Please correct me if I'm wrong about assuming you're trying to get a
distribution for the column families that appear in a given set of
ranges.
You can count the column qualifiers on a per tablet/row basis server
side using an Accumulo iterator, and as you iterate over your scanner,
you can merge those counts using a map.
{{{
BatchScanner scan = connector.createBatchScanner(...);
// set up a column family counting/skipping iterator
HashMap<Text, AtomicLong> cqCounts = new HashMap<Text, AtomicLong>();
for(Entry<Key, Value> e : scan) {
AtomicLong cqCount = cqCounts.get(e.getKey().getColumnFamily());
if(cqCount == null) {
cqCount = new AtomicLong();
cqCounts.put(e.getKey().getColumnFamily(), cqCount);
}
cqCount.addAndGet(Long.parseLong(new String(e.getValue().get()));
}
}}}
(please excuse any old/deprecated API's used)
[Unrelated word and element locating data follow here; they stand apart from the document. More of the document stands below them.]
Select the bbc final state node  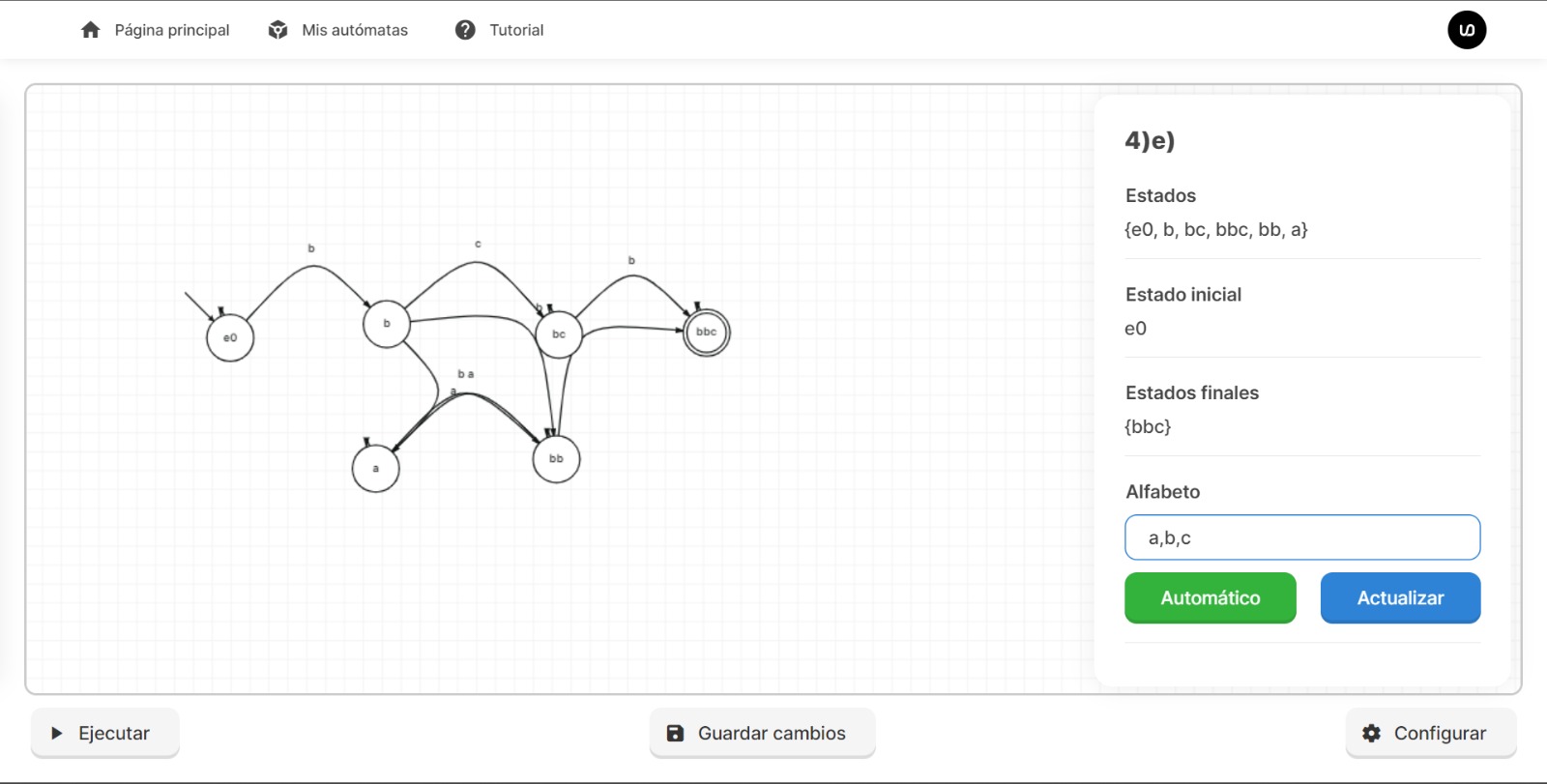pyautogui.click(x=707, y=333)
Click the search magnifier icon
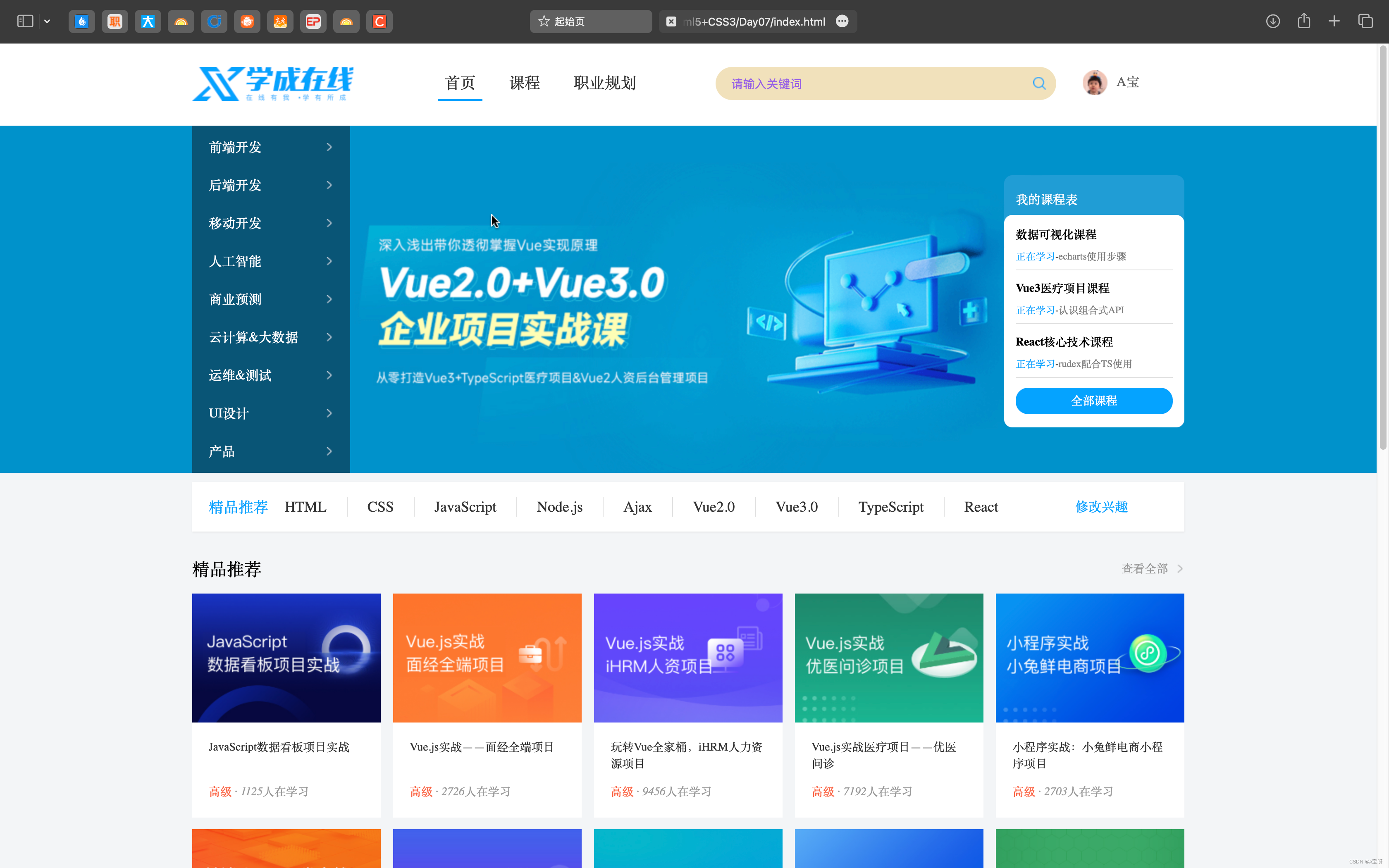Screen dimensions: 1389x868 (x=1038, y=83)
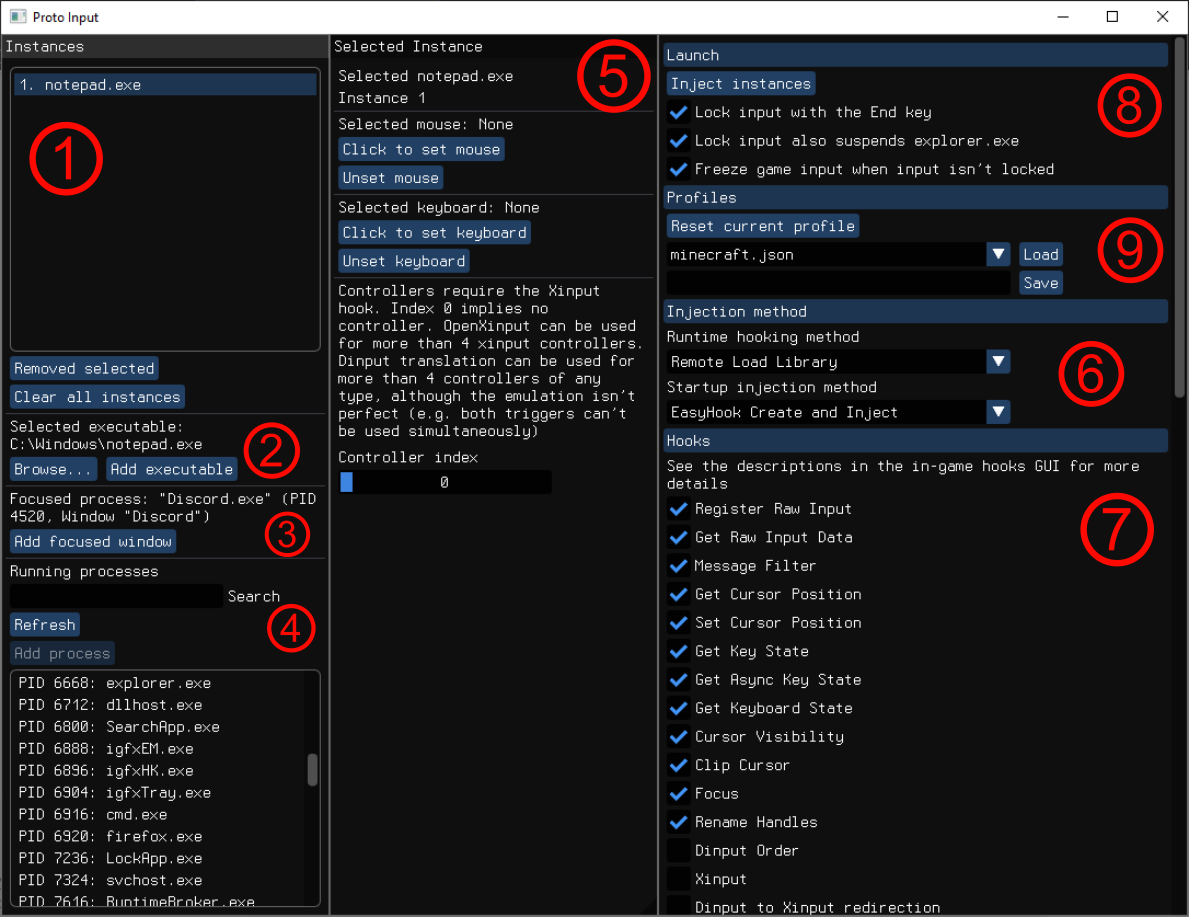This screenshot has height=917, width=1189.
Task: Refresh the running processes list
Action: tap(44, 624)
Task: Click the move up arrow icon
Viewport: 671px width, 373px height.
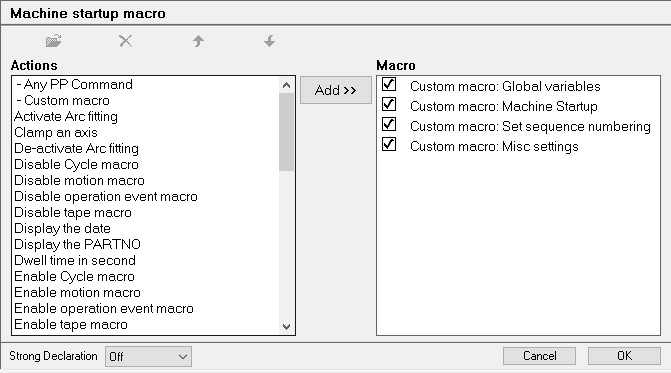Action: click(x=198, y=41)
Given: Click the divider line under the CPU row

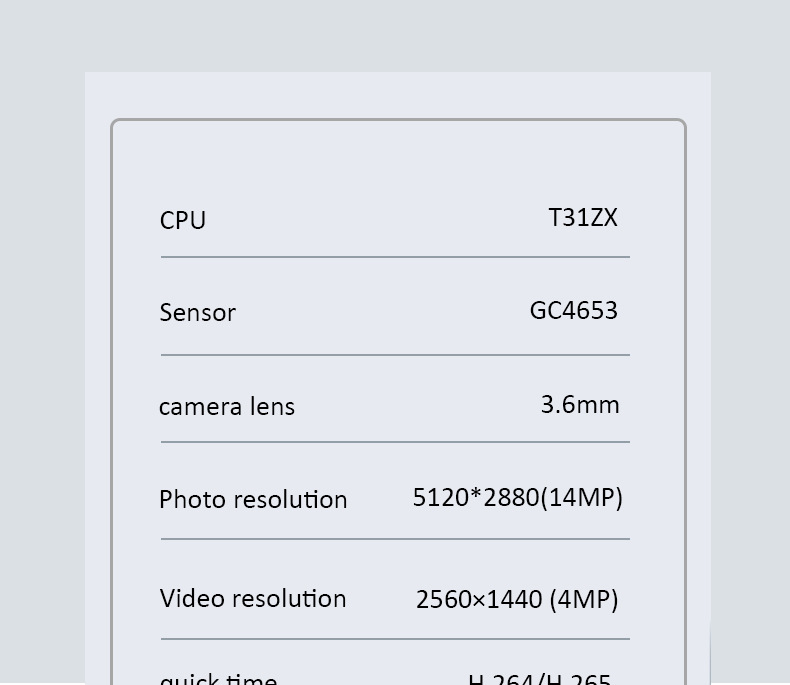Looking at the screenshot, I should point(395,257).
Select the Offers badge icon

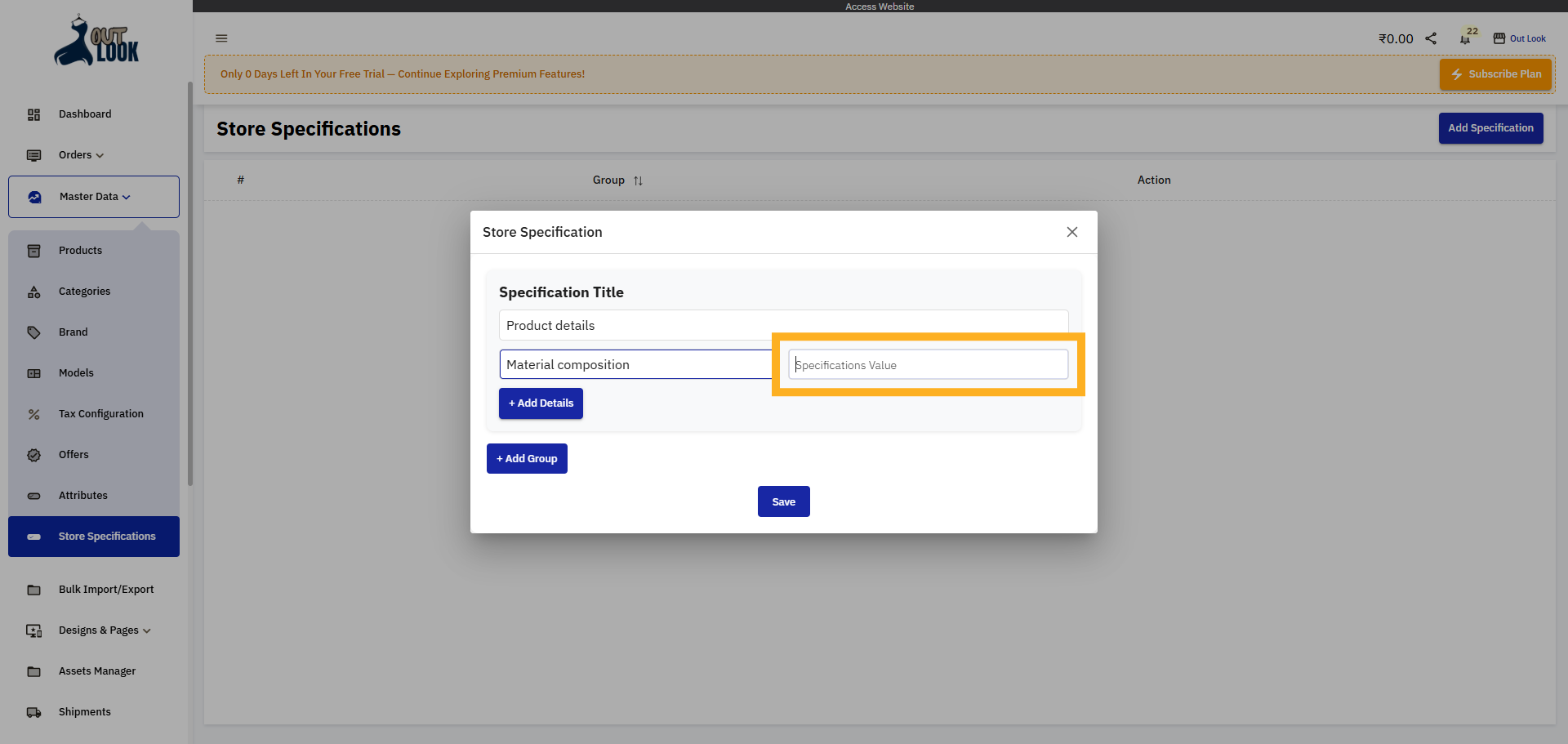tap(33, 455)
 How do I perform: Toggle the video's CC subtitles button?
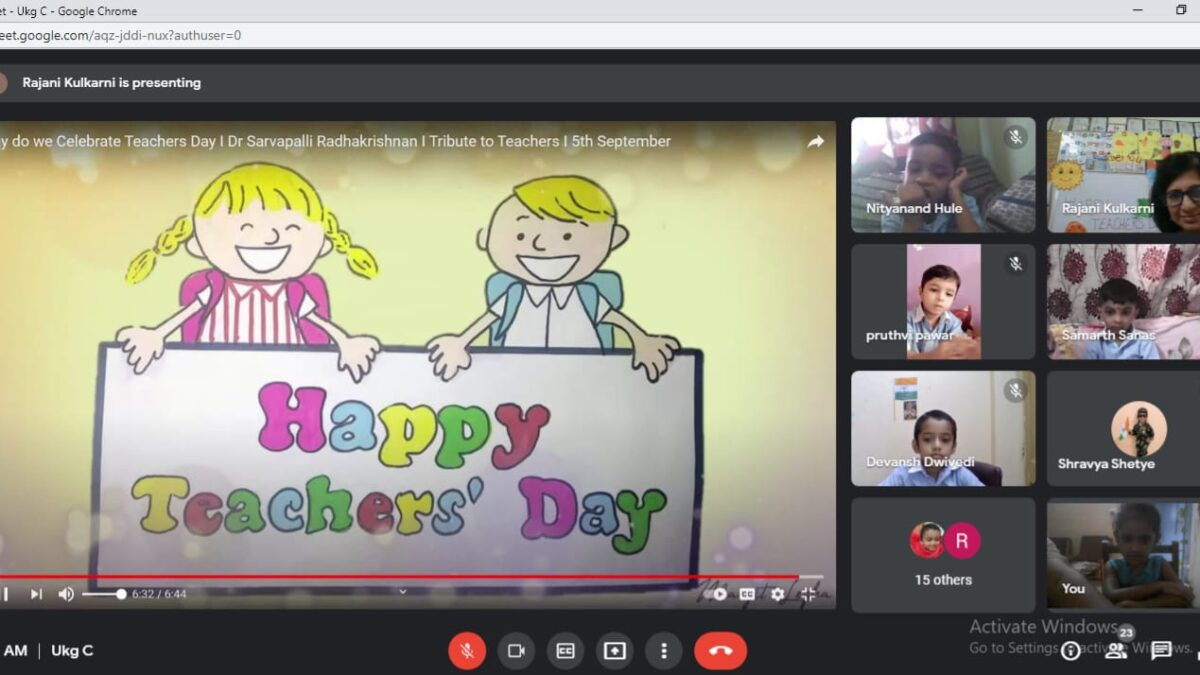(747, 594)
On Mon, Jun 11, 2012 at 2:21 PM, Hunter Provyn <[email protected]> wrote:
> I have a SkippingIterator that skips entries with cq that it has seen
> before.
> It works on a Scanner, but on a BatchScanner, the iterators from different
> threads don't communicate, so the result is that results within a single
> range are unique, but across the whole set of ranges, are not unique.
> I'd prefer to perform the aggregation within the iterators if possible, but
> I don't know how.
>
> Also, thanks for your previous help, William, Keith, Bob and David.